▶ _DATI DI LAVORO_

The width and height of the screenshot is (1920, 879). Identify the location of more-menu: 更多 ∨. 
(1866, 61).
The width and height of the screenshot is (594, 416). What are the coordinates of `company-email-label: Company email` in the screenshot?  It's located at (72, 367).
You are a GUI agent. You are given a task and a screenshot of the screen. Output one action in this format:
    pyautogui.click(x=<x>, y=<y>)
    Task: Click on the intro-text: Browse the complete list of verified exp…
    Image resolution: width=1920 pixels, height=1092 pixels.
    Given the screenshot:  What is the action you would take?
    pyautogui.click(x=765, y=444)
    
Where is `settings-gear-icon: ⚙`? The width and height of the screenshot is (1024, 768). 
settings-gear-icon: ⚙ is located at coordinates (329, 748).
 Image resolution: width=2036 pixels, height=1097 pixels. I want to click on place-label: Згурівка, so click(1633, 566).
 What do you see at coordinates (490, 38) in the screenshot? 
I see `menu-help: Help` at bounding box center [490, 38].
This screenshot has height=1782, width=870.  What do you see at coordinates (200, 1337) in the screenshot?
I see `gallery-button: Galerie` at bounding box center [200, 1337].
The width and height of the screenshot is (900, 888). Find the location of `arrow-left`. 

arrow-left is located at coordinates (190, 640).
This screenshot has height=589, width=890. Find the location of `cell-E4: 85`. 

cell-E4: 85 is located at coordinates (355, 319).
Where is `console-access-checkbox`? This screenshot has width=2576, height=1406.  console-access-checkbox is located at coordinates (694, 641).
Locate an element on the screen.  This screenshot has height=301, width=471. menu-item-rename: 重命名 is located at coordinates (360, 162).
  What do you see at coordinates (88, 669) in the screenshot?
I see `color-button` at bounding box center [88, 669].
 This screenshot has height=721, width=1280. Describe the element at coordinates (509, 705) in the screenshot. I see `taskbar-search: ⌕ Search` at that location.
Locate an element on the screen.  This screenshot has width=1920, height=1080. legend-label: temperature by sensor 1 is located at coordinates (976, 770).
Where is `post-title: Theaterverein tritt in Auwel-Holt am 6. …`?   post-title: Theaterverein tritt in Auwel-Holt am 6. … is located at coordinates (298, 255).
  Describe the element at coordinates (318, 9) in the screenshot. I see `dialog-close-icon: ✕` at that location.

▶ _ISTRUZIONI DEL COMPITO_
Trascrivi tutti i record qui sopra, riga per riga, senza cambiare nulla.

▶ _SOLUZIONE DEL PROBLEMA_
The width and height of the screenshot is (1920, 879). Identify the location of more-menu: 更多 ∨. 
(1866, 61).
The width and height of the screenshot is (594, 416). What are the coordinates of `company-email-label: Company email` in the screenshot?  It's located at (72, 367).
You are a GUI agent. You are given a task and a screenshot of the screen. Output one action in this format:
    pyautogui.click(x=<x>, y=<y>)
    Task: Click on the intro-text: Browse the complete list of verified exp…
    Image resolution: width=1920 pixels, height=1092 pixels.
    Given the screenshot:  What is the action you would take?
    pyautogui.click(x=765, y=444)
    
Where is `settings-gear-icon: ⚙`? The width and height of the screenshot is (1024, 768). 
settings-gear-icon: ⚙ is located at coordinates (329, 748).
 Image resolution: width=2036 pixels, height=1097 pixels. I want to click on place-label: Згурівка, so click(1633, 566).
 What do you see at coordinates (490, 38) in the screenshot? 
I see `menu-help: Help` at bounding box center [490, 38].
This screenshot has height=1782, width=870.  What do you see at coordinates (200, 1337) in the screenshot?
I see `gallery-button: Galerie` at bounding box center [200, 1337].
The width and height of the screenshot is (900, 888). Find the location of `arrow-left`. 

arrow-left is located at coordinates (190, 640).
This screenshot has height=589, width=890. Find the location of `cell-E4: 85`. 

cell-E4: 85 is located at coordinates (355, 319).
Where is `console-access-checkbox`? This screenshot has width=2576, height=1406.  console-access-checkbox is located at coordinates (694, 641).
Locate an element on the screen.  This screenshot has height=301, width=471. menu-item-rename: 重命名 is located at coordinates (360, 162).
  What do you see at coordinates (88, 669) in the screenshot?
I see `color-button` at bounding box center [88, 669].
 This screenshot has height=721, width=1280. Describe the element at coordinates (509, 705) in the screenshot. I see `taskbar-search: ⌕ Search` at that location.
Locate an element on the screen.  This screenshot has width=1920, height=1080. legend-label: temperature by sensor 1 is located at coordinates (976, 770).
Where is `post-title: Theaterverein tritt in Auwel-Holt am 6. …`?   post-title: Theaterverein tritt in Auwel-Holt am 6. … is located at coordinates (298, 255).
  Describe the element at coordinates (318, 9) in the screenshot. I see `dialog-close-icon: ✕` at that location.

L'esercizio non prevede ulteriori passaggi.